Published in final edited form as: J Am Coll Cardiol. 2018 Feb 27;71(8):875–886. doi: 10.1016/j.jacc.2017.12.037

Figure 3. Effect of Tet2-deficient hematopoietic cells on the expression of pro-inflammatory cytokines and chemokines in the remodeling heart tissue.

Figure 3

a. Analysis of transcript expression in the non-infarcted marginal zone obtained from 10% KO-BMT mice (n=10) and 10% WT-BMT (n=11) mice. Gene expression was analyzed by qPCR analysis. Statistical significance was evaluated by two-tailed unpaired Student’s t tests with Welch’s Correction when variance was unequal or by Mann Whitney U tests for data which failed to pass the Shapiro-Wilk normality test. b. Flow cytometry analysis of cardiac remote area from 10% KO-BMT mice (n=7) and 10% WT-BMT (n=7) mice to show the absolute number of total CD45+ immune cells are increased in the myocardial tissue from 10% KO-BMT mice. Data is expressed as number of cells per 100 mg wet weight. Statistical analysis was evaluated by two-tailed unpaired Student’s t test. c. Flow cytometry analysis of cardiac remote area from 10% KO-BMT mice (n=7) and 10% WT-BMT (n=7) mice to show the absolute number of each immune cell populations. Statistical significance of difference was evaluated by multiple t tests. d. IL-1β immunofluorescence staining in Mac3-positive macrophage-enriched marginal zone of 10% KO-BMT (n=5) mice and 10% WT-BMT mice (n=5) showing IL-1β signal is higher in 10% KO-BMT mice. Scale bars = 20 µm. Images were quantified for integrated fluorescence intensity with Image J software. Statistical analysis was performed by two-tailed unpaired Student’s t tests. e. Remote area samples were obtained from conditional myeloid-specific KO mice and control mice, and gene expression was analyzed by qPCR at the indicated time points (n=3 for sham and n = 10 at 4 weeks after LAD ligation, per genotype). Statistical significance was evaluated by two-way ANOVA with Tukey’s multiple comparison tests. f.

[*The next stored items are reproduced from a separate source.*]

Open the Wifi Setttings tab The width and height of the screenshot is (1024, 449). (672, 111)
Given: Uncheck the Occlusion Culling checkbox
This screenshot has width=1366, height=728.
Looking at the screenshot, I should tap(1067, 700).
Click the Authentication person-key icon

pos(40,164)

Bone marrow-derived macrophages 2 days after in vitro differentiation obtained from Tet2-null mice (n=6) and wild type (n=7) were obtained in vitro and gene expression was analyzed by qPCR analysis. Statistical significance of difference was evaluated by two-tailed unpaired Student’s t tests with Welch’s Correction when variance was unequal or by Mann Whitney U tests for data which failed to pass the Shapiro-Wilk normality test. *p<0.05, **p<0.01, ****p<0.0001. WT: wild type, KO: knockout, BMT: bone marrow transfer, LAD: left anterior ascending artery, qPCR: quantitative polymerase chain reaction, RM: remote area, Mac: macrophages, Mono: monocytes, Neut: neutrophils, B: B cells, T: T cells, ND: not detected.